Linear Regression Part 2

When we draw our line of best fit, some residuals are positive and some are negative. We can’t see how well the line fits by just adding them up because the negative and positive residuals would just cancel each other out. We had this same problem when calculating standard deviation. We will deal with it the same way as we did with standard deviation, by squaring the residuals. Squaring make them all positive so we can add them up. So, we want the line that has the smallest sum of all the squared residuals.

The line of best fit is the line where the sum of the squared residuals is the smallest. We call this the least squares regression line (LSR). You might think finding this line is hard, surprisingly it is not. Below you will see the formula for finding the LSR.

All you need to find is the correlation coefficient and the means and standard deviations for the x’s and y’s. You might ask yourself why isn’t the equation y = mx + b, it is a simple line after all. Well it is because we have entered a new statistical universe!! Really, there is a reason but it beyond the scope of this course. What you need to remember is that a is your y-intercept and b is your slope in the formula, but once you find the slope and y-intercept you can write it any way you prefer.

When we use technology to find the LSR it will allow you to choose between y = a + bx and y=mx+b. Below you will see the McDonald’s date with the LSR drawn in and the LSR equation.

Residual Plot

When we want to know if a line of best fit is a good model, we can ask instead what the model missed.

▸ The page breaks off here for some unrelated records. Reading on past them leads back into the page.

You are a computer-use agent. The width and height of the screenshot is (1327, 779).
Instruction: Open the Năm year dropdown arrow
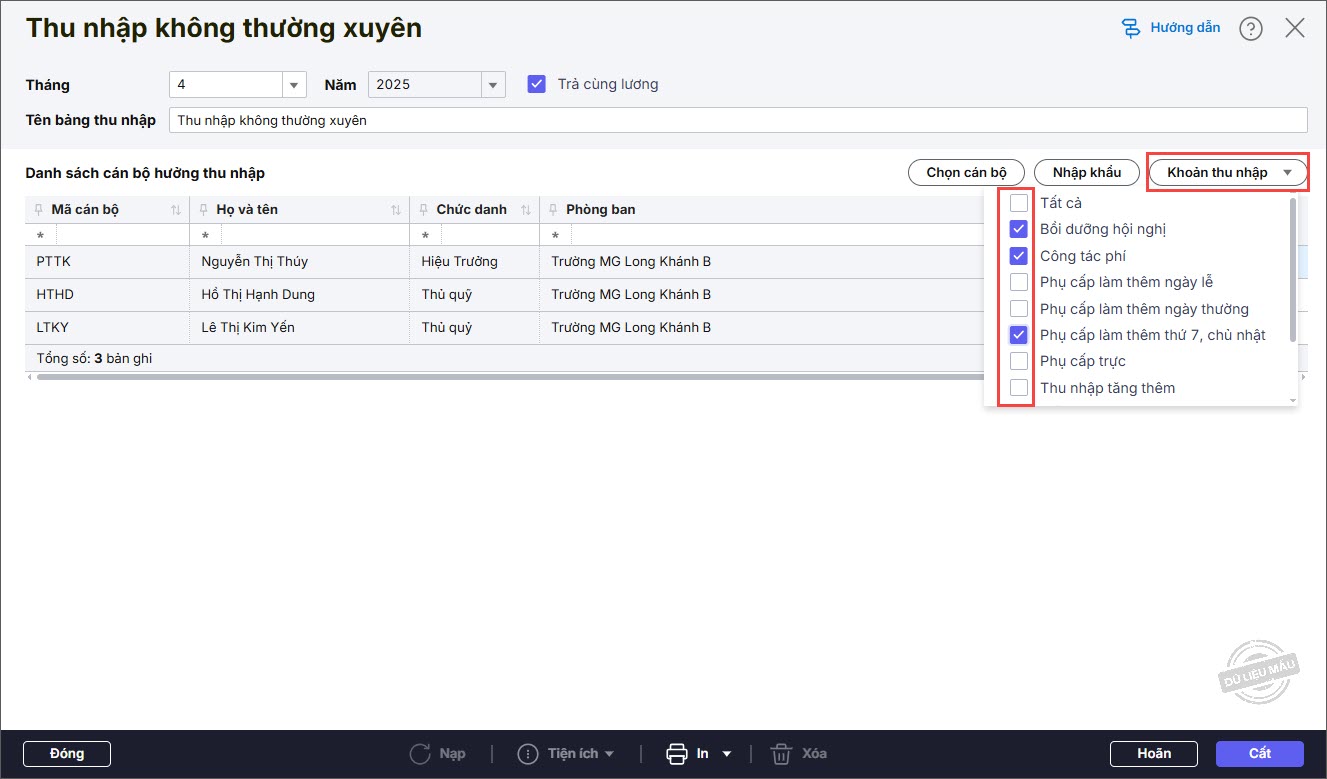tap(493, 85)
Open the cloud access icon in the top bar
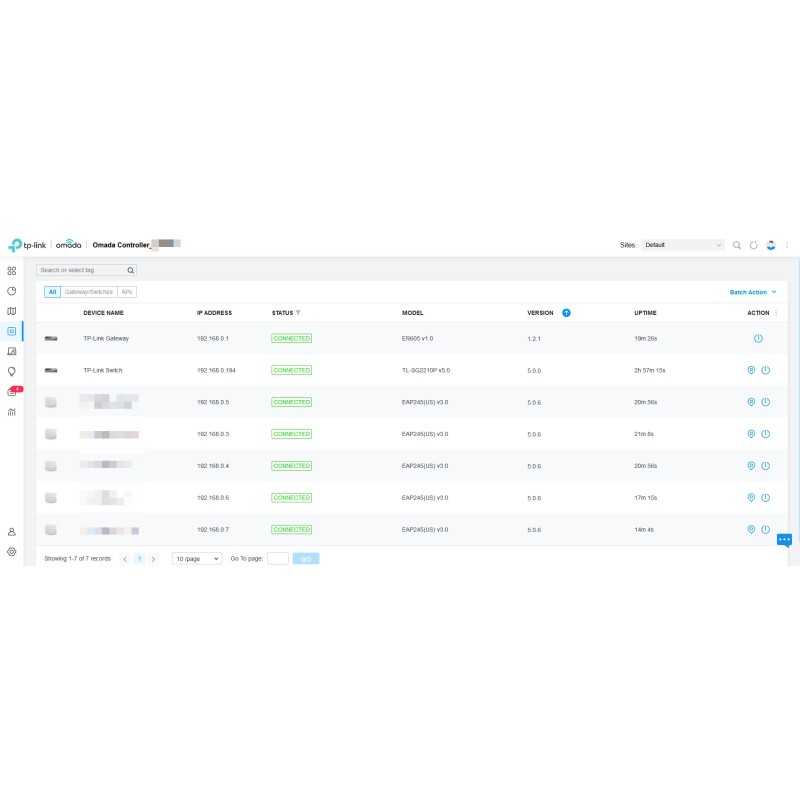The image size is (800, 800). pos(770,244)
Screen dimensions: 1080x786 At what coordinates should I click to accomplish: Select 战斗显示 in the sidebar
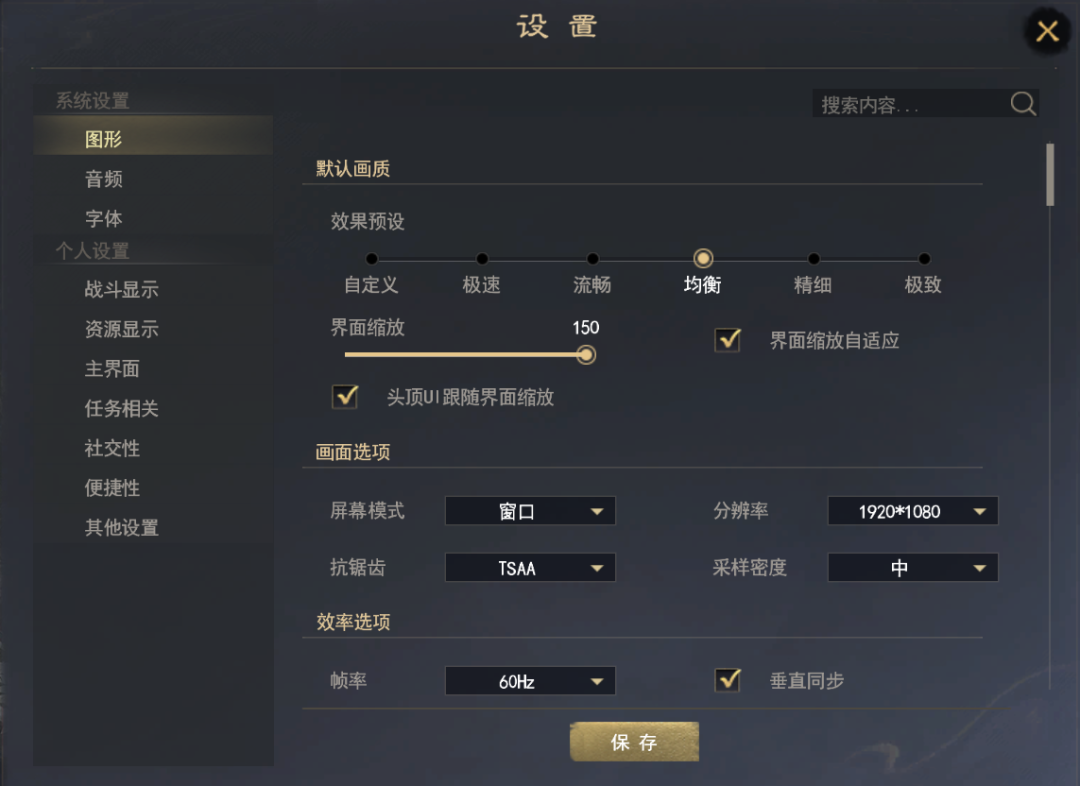point(122,290)
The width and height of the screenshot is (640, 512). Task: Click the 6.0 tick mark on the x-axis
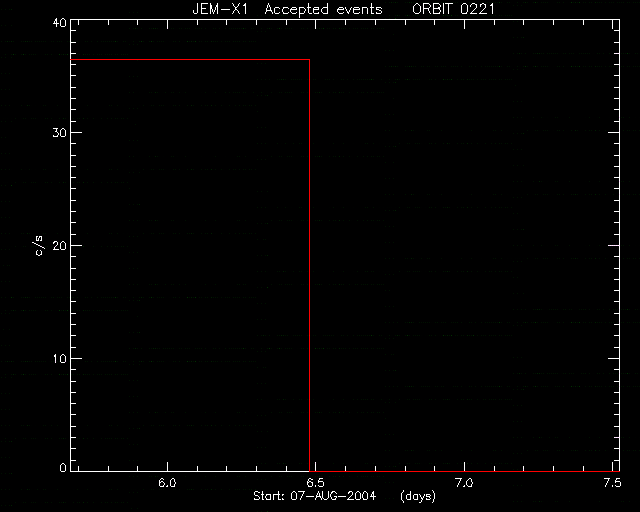(x=167, y=467)
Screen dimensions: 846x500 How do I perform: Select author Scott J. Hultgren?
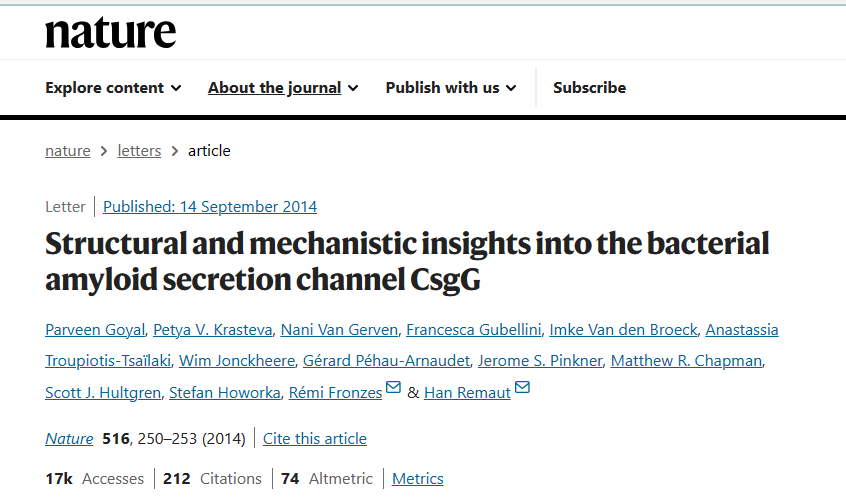103,393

We look at the residuals to see this. Residuals help us to see whether the linear model makes sense. So after we find the LSR, we usually plot the residuals and hope to find …. nothing!!!

Is the association between your explanatory variable and response variable really straight? Could the underlying association be curved? Even if your r-value is strong and your scatterplot looks linear you need to check the residuals to make sure your data is straight enough to use the LSR as a prediction model.

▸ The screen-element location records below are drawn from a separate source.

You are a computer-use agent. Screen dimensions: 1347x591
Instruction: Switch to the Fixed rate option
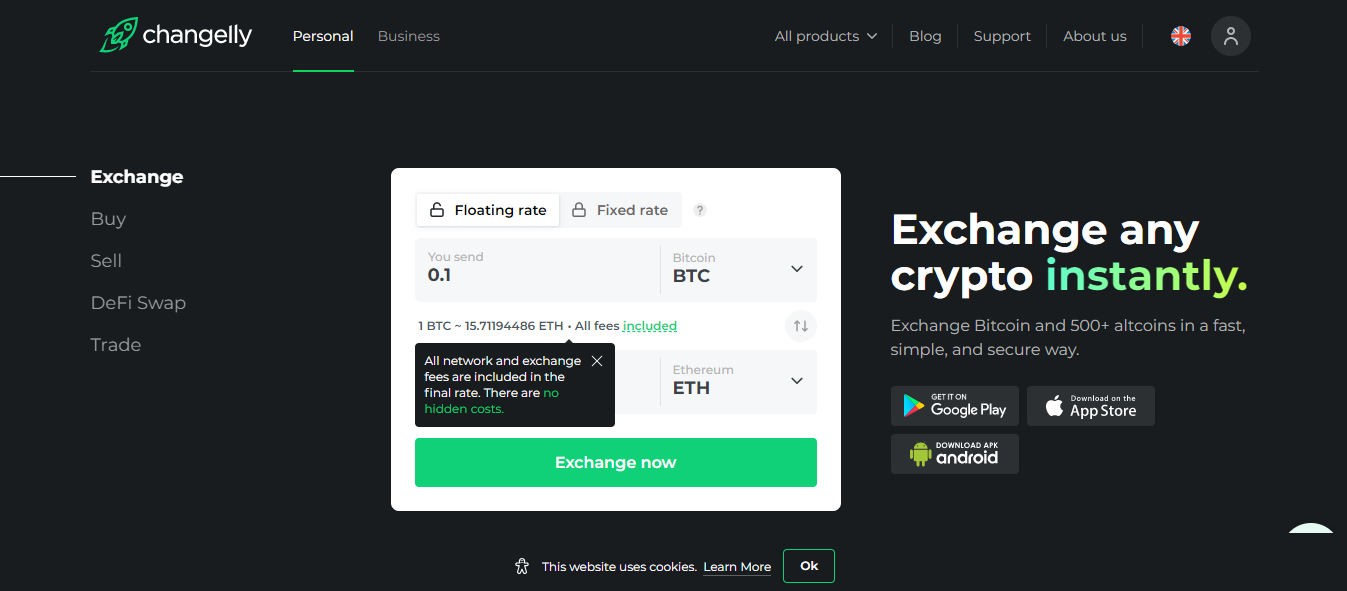[620, 210]
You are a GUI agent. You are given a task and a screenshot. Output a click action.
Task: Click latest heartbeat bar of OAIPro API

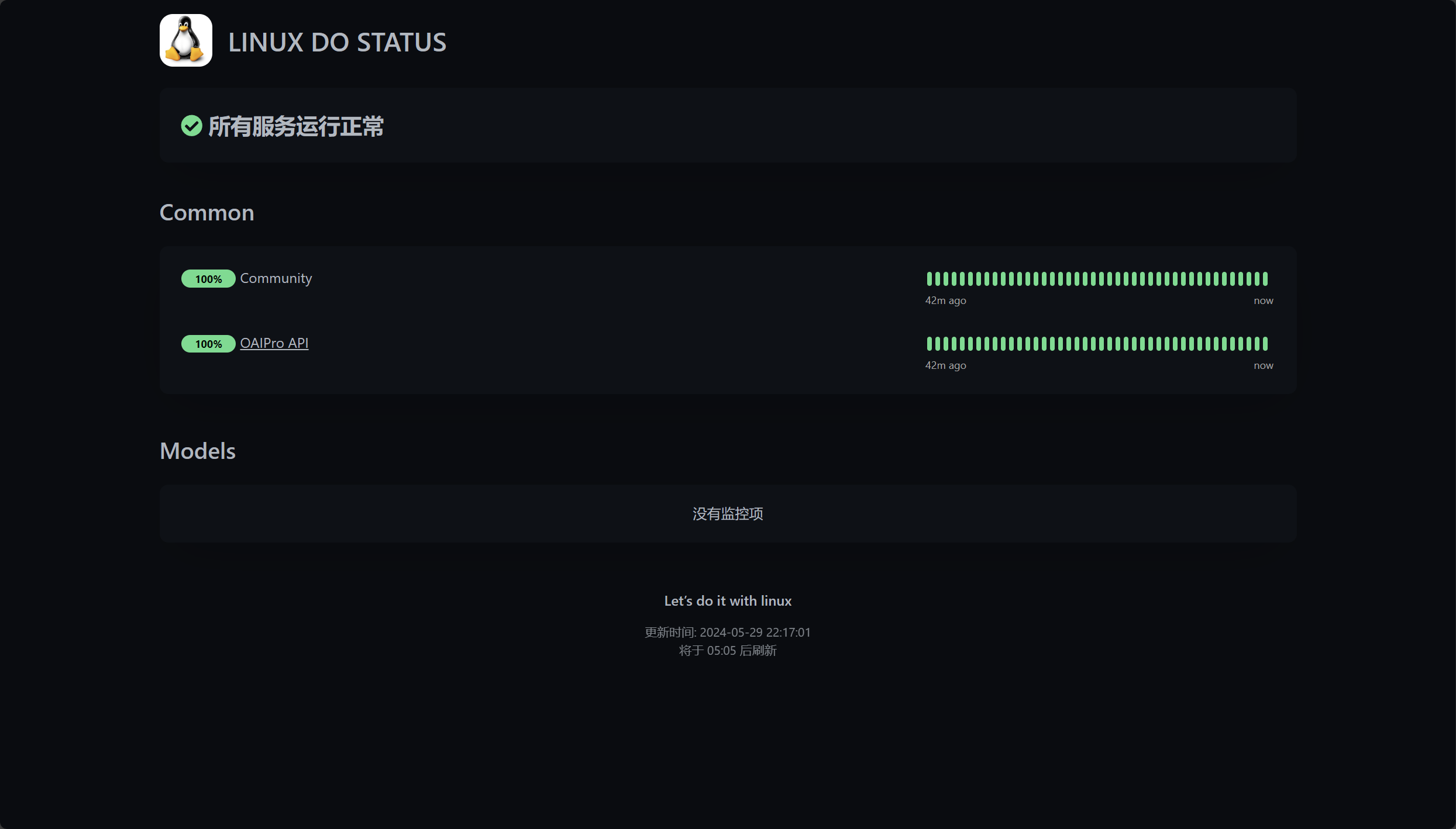pos(1265,344)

A residual plot is a scatterplot with the points (x, residual) plotted. Below you will see the McDonald’s data and the residual plot below it.

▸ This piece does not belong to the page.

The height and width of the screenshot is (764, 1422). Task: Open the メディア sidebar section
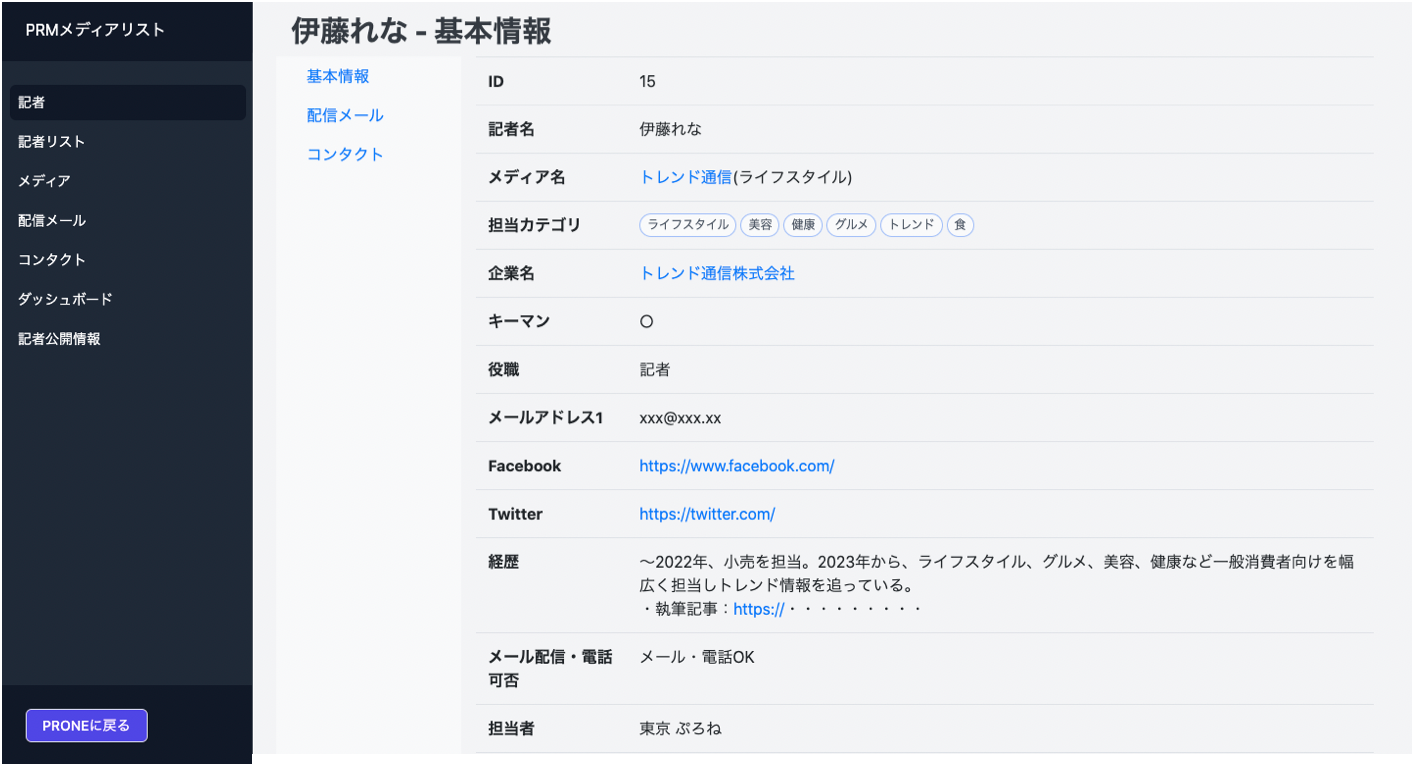tap(44, 181)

A residual plot should be the most boring scatterplot you’ve seen. It shouldn’t have any interesting features, like direction or shape. It should have about the same amount of scatter throughout. It should show no bends and it should show no outliers. Our scatterplot above is a good boring scatterplot!!

Extrapolation

LSR models can be very useful, but don’t try to push them too far. With our McDonald’s data making a prediction about the protein content of a sandwich with 31 grams of fat seems reasonable because our data is encompasses that amount of fat, but making a prediction about protein content in a sandwich with 60 grams of fat is far outside any data we collected, this might not be accurate. This is called extrapolation. Extrapolation is dangerous; you are making the assumption that the pattern of the data will be the same far outside the range of any data collected. Here is an example; you collect data about the height of a baby from birth to the age of 2 years. You create a scatter plot of age vs. height and calculate a LSR equation. You then try to use that equation to predict the height of someone when they are 25 years old. You probably predict that they will be 10 feet tall!! Why did this happen? This happened because growth is not linear over a person’s lifetime, it might be linear from birth to the age of 2 but at some age height levels off. The moral to the example, beware of extrapolation!!

Association vs. Causation

Previously we have tried to make it clear that no matter how strong the correlation between two variables, there is no way to show that one variable causes the other. Just because we can now get a LSR line does not change that.

No matter how strong the correlation, no matter how straight the line, there is no way to conclude from a regression alone that one variable causes the other. Unless you design an experiment, there is no way to be sure that a lurking variable is not the source of the apparent association.